Phoebe’s on the landing when I come out of my room, balanced on the edge of the banister, head in her phone, one foot on the carpet. Perfectly painted toenails, in pink. She looks up as I pass, says, what was all the noise about last night, you woke me up. I reply with the first thing that comes into my head.
‘I had a stomach ache, Mike brought me some tablets.’
‘Yeah, well, next time, keep it down.’
I continue past her, down one flight of stairs, turn and ask.
‘How are your lines for the play coming along?’
She gives me the finger, mouths fuck you. She knows Mike and Saskia are around, could easily hear.
‘Let me know if I can help,’ I reply, smiling.
She pushes off the banister, storms into her room, kicking the door shut behind her.
Saskia’s at the kitchen table nursing a large mug, fingers thin, clasped round it, pronounced veins running up her knuckles to her wrists. She greets me with good morning, a faraway look in her eyes, more of a pleasantry than a genuine attempt at conversation.
‘Eggs?’ Mike offers, a wooden spoon in one hand.
He wears an apron with James Bond on the front, ‘licence to grill’ written underneath. He sees me looking, laughs a little, tries to mask his concern. The inadequacy he must be feeling. Even after our session, I’m still fucked up.
‘Saskia bought it for my birthday last summer, didn’t you, Sas?’
‘What’s that?’
‘The apron.’
‘Yes, darling, I think so.’
I look at Mike as he turns back to the stove top. Tall. His body, strong and fit, his hair sandy, streaked with grey. The weight of us all on his broad shoulders, though I’ve never heard him complain once.
‘Here you go,’ he says. ‘Scrambled eggs.’
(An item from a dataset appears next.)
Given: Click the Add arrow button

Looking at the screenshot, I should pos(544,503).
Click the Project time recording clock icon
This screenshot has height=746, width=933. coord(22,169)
I thank him and sit down next to Saskia.
‘Aren’t you having any?’ I ask.
‘No, no, I like to eat later.’
Or not at all. Mike goes into the hallway, stands on the first step, shouts to Phoebe. He has to shout twice for her to come out of her room and reply.
‘I’ll be down in a minute.’
He joins us at the table, dig in, he says, go on. He asks me if I have any idea what I’d like to do for half-term.
‘I don’t mind, I’m happy to stay here. I know you’re both busy.’
‘I think June was right the other day, we should take some time out. There’s a nice spot in the country we’ve been to before, the trees will be beautiful this time of year.’
‘Well, this is cosy, isn’t it?’ Phoebe says as she walks in.
‘Morning, grab some eggs, join us.’
‘What was going on last night? You woke me up.’
‘I already told Phoebe about the stomach ache I had, how you brought me some pills.’
Mike hesitates, it’s not in his nature to lie but he’ll rationalize it in his head. Protective. A necessity.